Page extract.
The Harry Potter Lexicon is a fan-created online encyclopedia of the Harry Potter series.

==Overview==
The site was created by American school librarian and drama teacher Steve VanderArk. It contains detailed information for all seven published Harry Potter books. The Lexicon lists characters, places, creatures, spells, potions and magical devices, as well as analyzing magical theory and other details of the series. The Lexicon is credited as creating one of the first timelines of all events occurring in the Harry Potter universe. A similar timeline of events was adopted by Warner Bros. for inclusion with their Harry Potter film DVDs, and was accepted by author J. K. Rowling as conforming to her works.

The Lexicon is a winner of J. K. Rowling's Fan Site Award. Rowling said:

This is such a great site that I have been known to sneak into an internet café while out writing and check a fact rather than go into a bookshop and buy a copy of Harry Potter (which is embarrassing). A website for the dangerously obsessive; my natural home.

==Lawsuit==

On October 31, 2007, J. K. Rowling and Warner Brothers filed a lawsuit against RDR Books over the publication of Vander Ark's Lexicon in book form. The lawsuit was heard in a New York court on April 14, 2008, so precedent from the Second Circuit applies. Rowling was represented by Marvin S. Putnam.

The lawsuit states:
The infringing book is particularly troubling as it is in direct contravention to Ms. Rowling's repeatedly stated intention to publish her own companion books to the series.

The result of the lawsuit was that the book could be published, but not in its present form. A modified version of the book was published in 2009.
This case went to bench trial in the New York Federal District Court of Judge Robert Patterson on April 14, 2008. RDR Books’ defense team, which includes solo San Francisco practitioner, Lizbeth Hasse of the Creative Industry Law Group, solo New York practitioner David Hammer, and the Fair Use Project at Stanford University Law School, has replied to the suit, arguing:

In support of her position Ms Rowling appears to claim a monopoly on the right to publish literary reference guides, and other non-academic research, relating to her own fiction. This is a right no court has ever recognized. It has little to recommend it. If accepted, it would dramatically extend the reach of copyright protection, and eliminate an entire genre of literary supplements: third party reference guides to fiction, which for centuries have helped readers better access, understand and enjoy literary works.

Given entries.
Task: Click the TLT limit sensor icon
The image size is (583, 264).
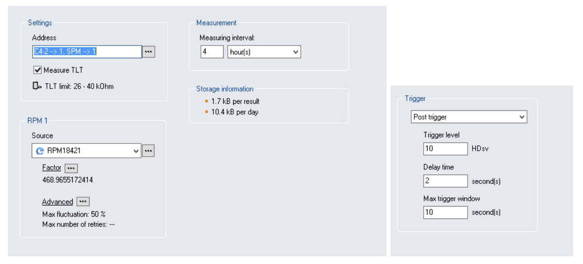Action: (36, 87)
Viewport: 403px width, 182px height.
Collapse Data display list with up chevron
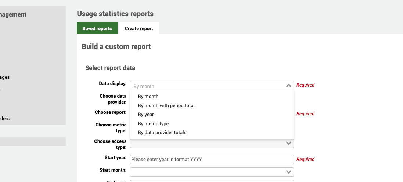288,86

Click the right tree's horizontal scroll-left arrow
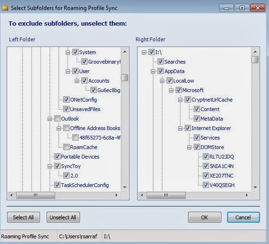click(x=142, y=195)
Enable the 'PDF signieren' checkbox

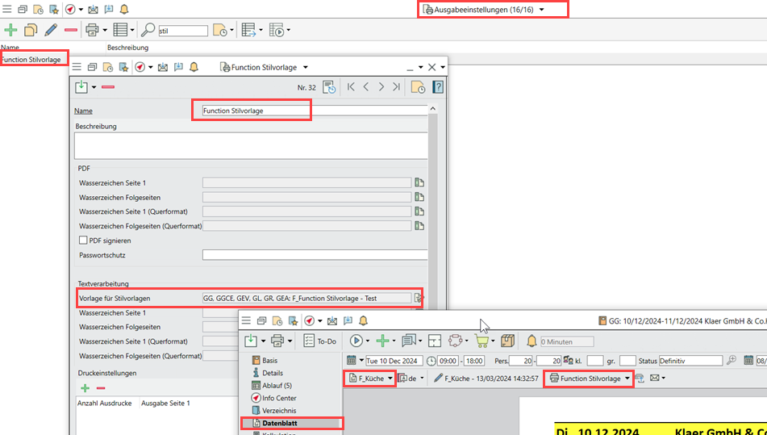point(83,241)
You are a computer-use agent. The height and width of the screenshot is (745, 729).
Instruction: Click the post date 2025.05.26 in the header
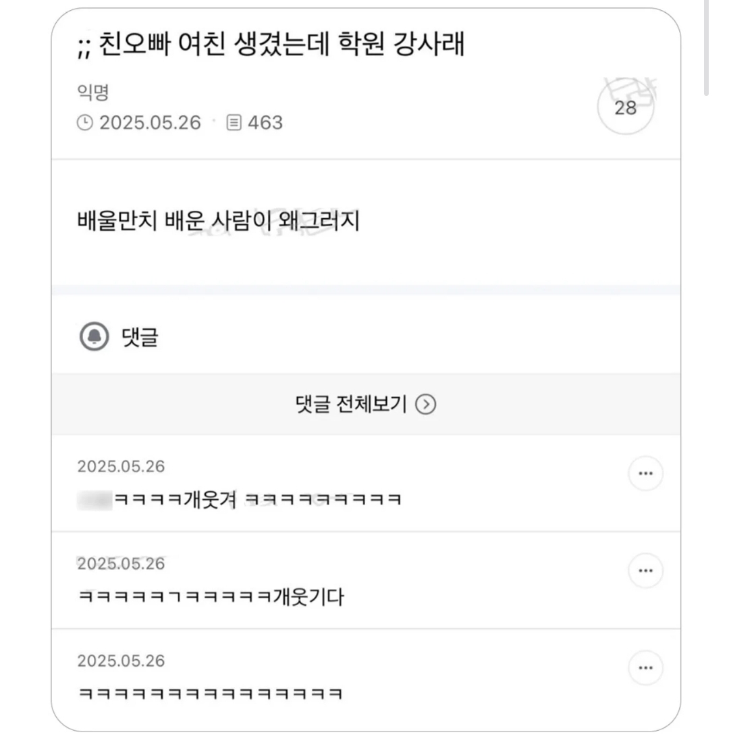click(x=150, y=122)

...

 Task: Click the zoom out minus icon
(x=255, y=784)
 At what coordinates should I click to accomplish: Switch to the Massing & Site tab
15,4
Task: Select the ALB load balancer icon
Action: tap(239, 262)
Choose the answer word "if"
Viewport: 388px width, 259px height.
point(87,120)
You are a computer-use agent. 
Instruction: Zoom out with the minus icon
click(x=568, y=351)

List of tasks.
A: Transcribe the portion of the Harry Potter Lexicon article that starts with "This is such" and goes on through "Marvin S. Putnam.".
B: According to the Harry Potter Lexicon article, what kinds of things does the Lexicon list? Give every kind the article names.
C: Take the Harry Potter Lexicon article further, beginning after its final sentence.

Results in order.
A:
This is such a great site that I have been known to sneak into an internet café while out writing and check a fact rather than go into a bookshop and buy a copy of Harry Potter (which is embarrassing). A website for the dangerously obsessive; my natural home.

==Lawsuit==

On October 31, 2007, J. K. Rowling and Warner Brothers filed a lawsuit against RDR Books over the publication of Vander Ark's Lexicon in book form. The lawsuit was heard in a New York court on April 14, 2008, so precedent from the Second Circuit applies. Rowling was represented by Marvin S. Putnam.

B:
The Lexicon lists:
- characters
- places
- creatures
- spells
- potions
- magical devices

C:
Rowling stated that her efforts to halt the publishing of the Lexicon have been crushing her creativity, and said that she was not sure if she has "the will or the heart" to now publish her own encyclopedia.

On 8 September 2008, Rowling won her copyright case against RDR Books. The judge concluded that there was too much direct quotation (attributed and unattributed) and that though the books was transformative in respect of the Harry Potter series, it was less transformative of the "schoolbooks" (Magical Creatures and History of Quidditch). The minimum award was made of $750 for each of the infringed works, for a total of $6,750, and an injunction was made preventing publication of the book in its then current form.

Lexicon publisher RDR Books said:
We are encouraged by the fact the court recognized that as a general matter authors do not have the right to stop the publication of reference guides and companion books about literary works. As for the Lexicon, we are obviously disappointed with the result, and RDR is considering all of its options.

==Publication==
In December 2008, a modified (and shorter) version of Vander Ark's Lexicon was approved for publication and was released January 16, 2009 as The Lexicon: An Unauthorized Guide to Harry Potter Fiction.